Idaho High School Coach Fired for 'Immoral' Facebook Photo

The Idaho high school basketball coach fired after the school district deemed a photo of her fiancé grabbing her chest as "immoral" says she is "discouraged" that she was fired while her fiancé, the school's varsity football coach, kept his job.

"Obviously, I don't want to see my fiancé to get into trouble but I was a little bit discouraged," Laraine Cook, 31, of Pocatella, Idaho, told GoodMorningAmerica.com today. "They told me it was because it was on my Facebook account that I was being terminated."

Cook, the mother of two elementary school-aged children, was fired from her job as a substitute teacher and head coach of the Pocatello High varsity girls' basketball team Oct. 21 after the photo, showing fiancé Tom Harrison touching her chest, was anonymously delivered to the office of the school district's superintendent, Mary Vagner.

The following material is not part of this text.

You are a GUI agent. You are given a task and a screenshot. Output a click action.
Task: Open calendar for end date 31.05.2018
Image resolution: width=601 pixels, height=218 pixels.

The photo was taken in July while the couple, engaged since May, was on a family vacation. Cook posted the photo to an album on her Facebook page when they returned, and then removed it less than 24 hours later after the school's athletic director advised Harrison that he should have Cook take it down.

"My fiancé ran into the athletic director at school and he said that, just to be safe, we may want to take that one picture down," Cook said. "I respect my job and didn't want to offend anybody so I took it down right away and hadn't heard anything about it until Oct. 21.

"The athletic director didn't say how or why he found it," she said. "He just said, 'You may want to take it out, just to avoid any problem.'"

While Cook was fired from her job, Harrison, who is also the high school's golf coach and a physical education teacher, received a written reprimand in his file.

District spokeswoman Shelley Allen declined to comment on what she called a "personnel matter" when reached today by GoodMorningAmerica.com.

Cook, who says she had never been reprimanded in her nearly five years working for the school district, has retained a lawyer to fight the school board's decision.

"District policy says anything obscene or immoral is fireable and they consider the photo immoral," Cook said. "I don't consider the photo immoral.

"My players have never said anything about the photo. The parents had never seen the photo until it came out and blew up here recently," she said. "Everybody, they know me as a person and have had kind things to say, which I appreciate. I feel bad if I did happen to offend anyone out there. That was never my intention."

Cook's attorney, Gary Cooper, says they are now working through the school district's grievance process, a three-step process that, he says, should take "two to three weeks" to complete.

"We completed step one and the result was that the district stayed with their decision," Cooper said. "Step two is another meeting with the superintendent to see if we can work something out and then step three is the matter goes to a three-person panel for reviews and a decision."

While Cook waits for the issue to be resolved, she is at home and uncertain of her future.

"That's been the big stress of all of this," she said. "I can't work in this district anywhere.

"I've always been nothing but professional when I'm at my job," Cook added. "I take it seriously. I love what I do. I love working with kids. I do what I do because I love it and that's been taken from me and it's been a little hard."